Unwilling to linger here lest they risk being caught up in the frenzy of unabating joy, the adventurers ventured deeper yet still and happened upon more concerning signs of madness. Setting foot now into a hall of mirrors cut to cast all images in unflattering manners of self-disgust, the council set about offering encouragement and inspiriting dialogue that the woman initially resisted hearing out. Small creatures born of the Void’s terror bubbled up from the murk of her imagination, necessitating violent force as a brief interlude between more gentle solutions. Eventually, the adventurers again managed to convince the woman to let go of her self-hatred and found a way deeper into the heart of what madness remained.
Next was the sage’s terrible anger – an anger pointed outward towards a world that had failed the Aalen, the Bloodwood, the scoured reach that once was an ancestral homeland of her people. Unable to cure its blight, unable to lay its spirits to permanent rest, unable to prevent Ohlsana’s ravaging predations, the woman felt only rage towards everyone too selfish or concerned with their own machinations to see to the healing of a wounded land. Though the council’s Monks understood her frustration, they urged her to let go of this burdensome wrath and embrace tranquility so she could return to the world make the difference she asked of others around her. Duiran’s councilors were forced to execute more miniature Void terrors, their dispersal bringing about yet more cultivated calm – and a yawning darkness that beckoned the adventurers for one final time. As the councilors assembled in the deepest, darkest places of the sagacious Tsol’aa’s mind, they glimpsed the true nature of the memory that had sent her into terrified catatonia: a peek deep into the abyssal Void itself.

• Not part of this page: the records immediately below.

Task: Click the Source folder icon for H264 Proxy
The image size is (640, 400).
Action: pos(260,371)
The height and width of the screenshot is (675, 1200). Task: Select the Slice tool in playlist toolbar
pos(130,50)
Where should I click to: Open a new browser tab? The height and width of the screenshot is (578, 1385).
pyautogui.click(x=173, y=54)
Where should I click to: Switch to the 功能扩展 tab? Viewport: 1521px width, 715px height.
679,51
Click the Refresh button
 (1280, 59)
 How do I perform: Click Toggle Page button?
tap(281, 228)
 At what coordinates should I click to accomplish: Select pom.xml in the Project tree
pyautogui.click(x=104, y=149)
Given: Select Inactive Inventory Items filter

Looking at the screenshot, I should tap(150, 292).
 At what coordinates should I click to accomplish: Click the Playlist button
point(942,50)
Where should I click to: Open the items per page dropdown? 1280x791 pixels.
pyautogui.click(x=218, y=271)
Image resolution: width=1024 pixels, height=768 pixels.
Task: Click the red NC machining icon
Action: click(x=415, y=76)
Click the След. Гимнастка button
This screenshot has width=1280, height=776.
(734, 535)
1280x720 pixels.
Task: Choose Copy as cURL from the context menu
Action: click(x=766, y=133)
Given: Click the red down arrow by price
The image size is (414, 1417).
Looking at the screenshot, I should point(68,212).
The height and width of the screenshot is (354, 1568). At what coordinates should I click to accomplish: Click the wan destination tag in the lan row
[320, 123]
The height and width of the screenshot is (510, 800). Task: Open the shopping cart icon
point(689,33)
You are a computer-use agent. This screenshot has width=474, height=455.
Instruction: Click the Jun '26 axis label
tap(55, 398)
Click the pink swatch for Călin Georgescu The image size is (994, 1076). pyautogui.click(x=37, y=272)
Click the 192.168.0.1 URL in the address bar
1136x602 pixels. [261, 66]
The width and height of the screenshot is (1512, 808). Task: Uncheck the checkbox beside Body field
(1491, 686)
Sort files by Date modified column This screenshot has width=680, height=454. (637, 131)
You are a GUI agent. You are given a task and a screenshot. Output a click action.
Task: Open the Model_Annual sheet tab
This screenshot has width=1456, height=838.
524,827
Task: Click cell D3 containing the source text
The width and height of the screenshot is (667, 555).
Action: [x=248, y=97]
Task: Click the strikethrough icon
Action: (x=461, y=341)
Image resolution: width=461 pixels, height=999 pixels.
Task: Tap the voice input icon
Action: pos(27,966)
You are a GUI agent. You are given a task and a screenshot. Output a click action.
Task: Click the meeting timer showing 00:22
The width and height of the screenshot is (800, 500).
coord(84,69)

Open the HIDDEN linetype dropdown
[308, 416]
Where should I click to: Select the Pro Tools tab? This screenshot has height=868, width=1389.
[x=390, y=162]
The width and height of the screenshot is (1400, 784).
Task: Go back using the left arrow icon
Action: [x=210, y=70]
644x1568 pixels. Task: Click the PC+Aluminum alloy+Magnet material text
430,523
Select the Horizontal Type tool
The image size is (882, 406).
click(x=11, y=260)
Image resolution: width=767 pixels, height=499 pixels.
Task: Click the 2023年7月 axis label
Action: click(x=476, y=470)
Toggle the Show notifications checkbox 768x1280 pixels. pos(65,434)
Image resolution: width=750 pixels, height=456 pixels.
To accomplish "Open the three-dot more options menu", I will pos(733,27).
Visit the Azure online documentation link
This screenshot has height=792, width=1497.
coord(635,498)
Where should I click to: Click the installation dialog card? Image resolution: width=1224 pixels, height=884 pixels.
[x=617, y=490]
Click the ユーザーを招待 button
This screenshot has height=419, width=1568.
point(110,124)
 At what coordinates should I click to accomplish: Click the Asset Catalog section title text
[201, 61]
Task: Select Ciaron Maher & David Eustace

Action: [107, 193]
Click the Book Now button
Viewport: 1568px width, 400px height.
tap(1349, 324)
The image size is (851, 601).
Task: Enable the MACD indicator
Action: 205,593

As Duiran stared into the Void, the Void stared back.
Countless tendrils of darkness sprouted from the landscape of the sage’s mind then, conspiring as one into a legion of tiny terrors and one tremendous being of Voidborn hysteria. Rather than attempt to reason with this primal manifestation of fear, the council swiftly took up arms and joined battle with a nebulous memory of a space without substance. Though several warriors fell in the attempt and had to be ushered back into the Tsol’aan woman’s mind by a barely conscious Brother Bast, the council eventually succeeded in quelling this final representation of overwhelming emotion and departed from their intrusive journey within their patient’s psyche. When the final councilor managed to find Primal physicality once more, they one and all realised that the sage now slept peacefully – the first sign of a convalesence begun. In the aftermath, Brother Bast admitted to the Visage that his own vantage point leading the mental link had allowed him to glimpse these memories in a different way. Confessing that he thought they would be useful for the monastery as a whole, he promised to impart what he had learned and congratulated the entirety of the monastery on pioneering a brand new form of psionic manipulation: emotional Cultivation.
So it came to pass that the way of the Voidseer became a formalised practice within the Sentaari monastery. Employing the occult esoterica gained by their delving of the Void and the tranquil mastery brought about by sagacious enlightenment, they unified these disparate schools into a fierce new way of life emblematic of abyssal madness.
Penned by my hand on Gosday, the 7th of Omeian, in the year 1 AC.